Resonant-tunneling diodes (RTDs) having a GaAs/AlAs quantum well structure or an InGaAs/AlAs quantum well structure are quantum effect devices that have negative differential resistance characteristics, allow high-speed switching operation, and operate at room temperature. Multipliers, frequency dividers, sampling circuits, and multi-valued logic circuits using negative differential resistance characteristics have been developed. In particular, terahertz oscillators including RTDs have been increasingly developed in recent years, and application of RTDs to, for example, terahertz communication and image sensors is expected.
Recent studies have also focused on RTDs having a GaN/AlGaN quantum well structure (hereinafter may be referred to as GaN-based RTDs) that may be integrated with GaN-based high-electron mobility transistors (HEMTs).
However, GaN-based RTDs exhibit asymmetric I-V characteristics due to an internal field generated by polarization that is characteristic of GaN. Even if the Fermi level is aligned with the quantum level as a result of the raising of the conduction band on an emitter side, electron tunneling is difficult. Thus, a high-speed logic gate monostable-bistable transition logic element (MOBILE) circuit integrating a GaN-based RTD and a GaN-based HEMT fails to have good I-V characteristics.
Although various studies have been conducted to obtain symmetric I-V characteristics of GaN-based RTDs, GaN-based RTDs that may be integrated with GaN-based HEMTs to provide good I-V characteristics have not been obtained.
The following documents are reference documents.

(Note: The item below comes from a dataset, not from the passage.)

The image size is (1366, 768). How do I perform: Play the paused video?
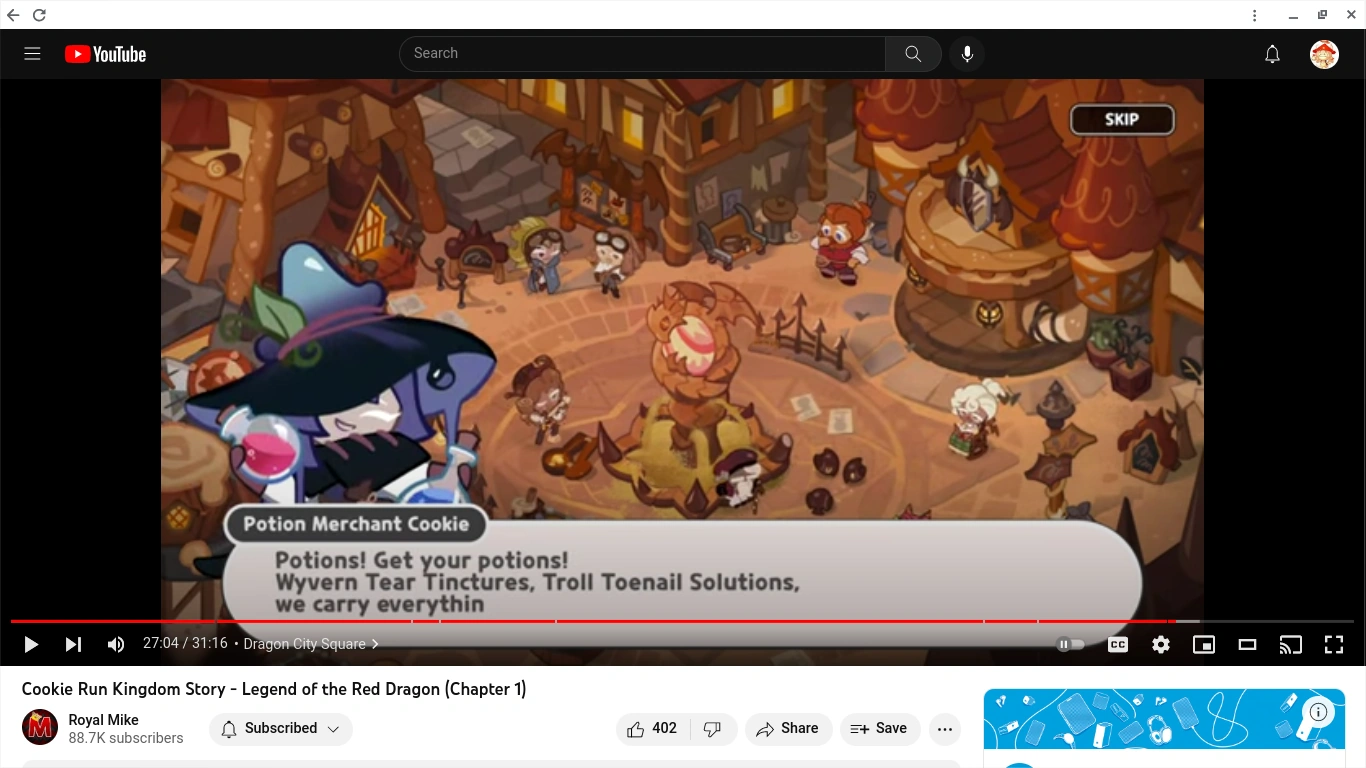(x=31, y=645)
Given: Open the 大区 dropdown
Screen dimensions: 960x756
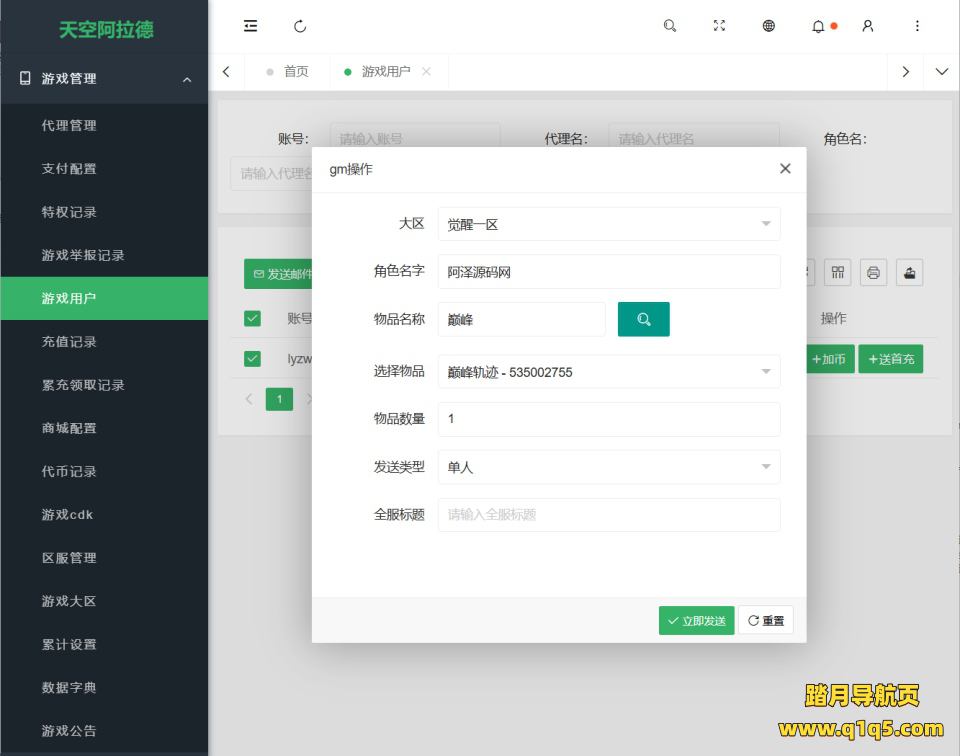Looking at the screenshot, I should pos(608,224).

[Document 1] Japanese Laid-open Patent Publication No. 2014-63917,
[Document 2] Japanese Laid-open Patent Publication No. 2005-79417,
[Document 3] Sakr et al., “Ballistic transport in GaN/AlGaN resonant tunneling Diodes”, Journal of Applied Physics, 109, 023717 (2011),
[Document 4] Lee et al., “In situ measurements of the critical thickness for strain relaxation in AlGaN GaN heterostructures”, Applied Physics letters, 85, 6164 (2004),
[Document 5] M. Park et al., “Micro-Raman study of electric properties of invention domains in GaN-based lateral polarity heterostructures”, Journal of Applied Physics, Volume 93, Number 12, 15 Jun. 2003, and
[Document 6] M. H. Wong et al., “Polarity inversion of N-face GaN by plasma-assisted molecule beam epitaxy”, Journal of Applied Physics, 104, 093710 (2008).